Acting to stop harm: the FCA and Appointed Representatives
The divorce case of Young v Young has been rumbling through the courts for four years. It got going just as the financial crisis took hold in 2008/2009. Scot Young, in sunnier times, was supposed to have been worth £400 million. The couple had children together, and Michelle Young is seeking a full payout on divorce.
The starting point for her claim is 50:50 (following a House of Lords decision, White, in 2000) so she could receive a very large sum indeed. However, the husband, who was a fixer for oligarchs and the internationally super-rich, claims he is penniless. He says he lost much of his fortune on ‘Project Moscow’ - a disastrous venture in Russia.
Mr Young may have had a plausible backdrop to his story, but his wife has relentlessly obtained orders that he disclose his assets, and that he give an explanation, if he lost money, of how he did so.
Problematically for his own case, the husband has provided sketchy information at best. He has failed to answer basic questions. On several occasions, he felt too ill to attend court at the last minute, thereby delaying the proceedings.

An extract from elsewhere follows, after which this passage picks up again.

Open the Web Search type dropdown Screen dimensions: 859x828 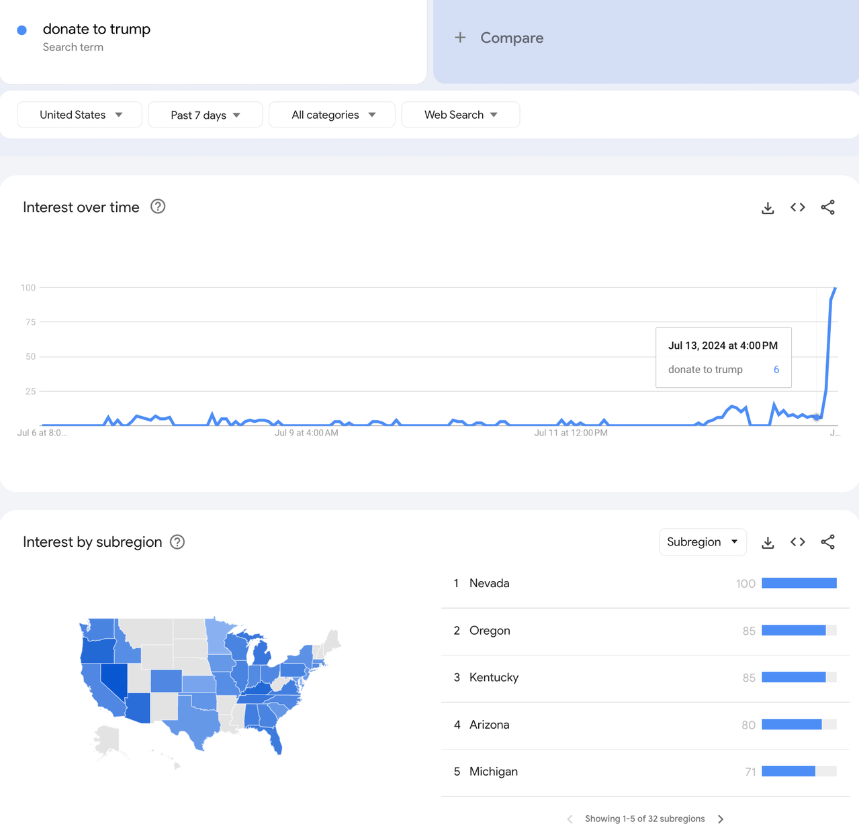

Back in June 2009, the High Court made an order committing Mr Young to prison for not respecting the Court’s supposedly powerful and wide-ranging disclosure orders, but the Court suspended that sentence.
The husband has evaded the activation of that suspension for nearly four years, which itself is remarkable (disclosure usually takes three to four months). He has pleaded psychological conditions, induced in part, he says, by his wife harassing him with a battalion of private investigators and forensic accountants.
Last week, the court’s patience finally snapped in this case and the husband was sentenced to six months’ imprisonment. Mr Justice Moor’s decision on 16 January said that Mr Young had not so much provided false disclosure, as not engaged properly at all.
The judge rejected the alleged stress as a reason to delay matters. Actual imprisonment for non-disclosure (as opposed to a suspended sentence) is unheard of in recent times. The court can usually deal with it in other ways (for instance passport restrictions, or making assumptions about the level of wealth). The Young case sends out a warning signal for serial offenders.
Interestingly, Mrs Young says she is now backed by rich friends and has unlimited funds to pursue her estranged husband. She would, of course, say that as part of her litigation strategy.
Earlier, she was taken on and then dropped, as too risky, by specialist investors Harbour Litigation Funding, who would have been looking for an investment return. This is different from the traditional bank or litigation funding loans now available, with high street rates of interest (or loss leader rates to attract investment clients later).
Also available are A v A orders, which permit the financially weaker party to seek from the court an order for litigation funding from the other party to the case. Of course, such orders are of no use to Mrs Young against her husband, who maintains to date that he is worth nothing. He may, or may not, be reconsidering that assertion from prison now.